What you should do:
Each line from the one containing "Select the large treasure chest pack image" onward, through the end of the entries, is to be transcribed exactly; nothing else is to be included.

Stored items
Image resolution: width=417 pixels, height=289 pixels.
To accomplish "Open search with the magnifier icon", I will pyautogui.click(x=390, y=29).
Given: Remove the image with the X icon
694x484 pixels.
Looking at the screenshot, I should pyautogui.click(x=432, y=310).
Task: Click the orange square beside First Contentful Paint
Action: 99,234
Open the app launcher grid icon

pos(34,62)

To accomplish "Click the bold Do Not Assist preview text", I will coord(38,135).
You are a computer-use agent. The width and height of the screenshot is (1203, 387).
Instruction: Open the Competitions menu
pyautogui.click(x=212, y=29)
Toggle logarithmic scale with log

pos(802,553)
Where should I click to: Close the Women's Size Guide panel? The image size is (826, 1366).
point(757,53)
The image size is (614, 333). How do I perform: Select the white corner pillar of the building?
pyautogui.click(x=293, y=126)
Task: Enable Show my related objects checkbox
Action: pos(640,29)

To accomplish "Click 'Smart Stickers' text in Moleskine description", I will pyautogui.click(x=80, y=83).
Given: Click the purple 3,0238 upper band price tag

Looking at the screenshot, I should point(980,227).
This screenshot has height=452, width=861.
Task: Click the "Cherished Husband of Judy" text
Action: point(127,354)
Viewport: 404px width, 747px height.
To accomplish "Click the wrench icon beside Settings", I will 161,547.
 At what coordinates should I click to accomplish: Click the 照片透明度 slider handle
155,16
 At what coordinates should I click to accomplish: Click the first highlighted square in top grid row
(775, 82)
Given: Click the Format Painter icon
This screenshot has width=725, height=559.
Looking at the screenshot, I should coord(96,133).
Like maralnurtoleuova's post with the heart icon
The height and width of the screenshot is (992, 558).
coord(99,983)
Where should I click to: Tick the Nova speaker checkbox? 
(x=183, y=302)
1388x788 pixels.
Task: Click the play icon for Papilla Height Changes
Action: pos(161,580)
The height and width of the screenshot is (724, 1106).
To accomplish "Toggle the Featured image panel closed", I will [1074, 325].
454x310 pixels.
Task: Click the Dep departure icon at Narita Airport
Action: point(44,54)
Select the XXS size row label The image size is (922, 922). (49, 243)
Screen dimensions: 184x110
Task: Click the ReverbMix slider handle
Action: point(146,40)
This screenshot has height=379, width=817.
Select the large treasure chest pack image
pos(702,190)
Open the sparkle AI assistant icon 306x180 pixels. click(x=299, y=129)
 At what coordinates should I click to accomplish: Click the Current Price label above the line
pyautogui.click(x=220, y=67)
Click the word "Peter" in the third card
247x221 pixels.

Solution to the problem:
Select the large treasure chest pack image
pos(702,190)
Open the sparkle AI assistant icon 306x180 pixels. click(x=299, y=129)
 At what coordinates should I click to accomplish: Click the Current Price label above the line
pyautogui.click(x=220, y=67)
Click the word "Peter" in the third card
247x221 pixels.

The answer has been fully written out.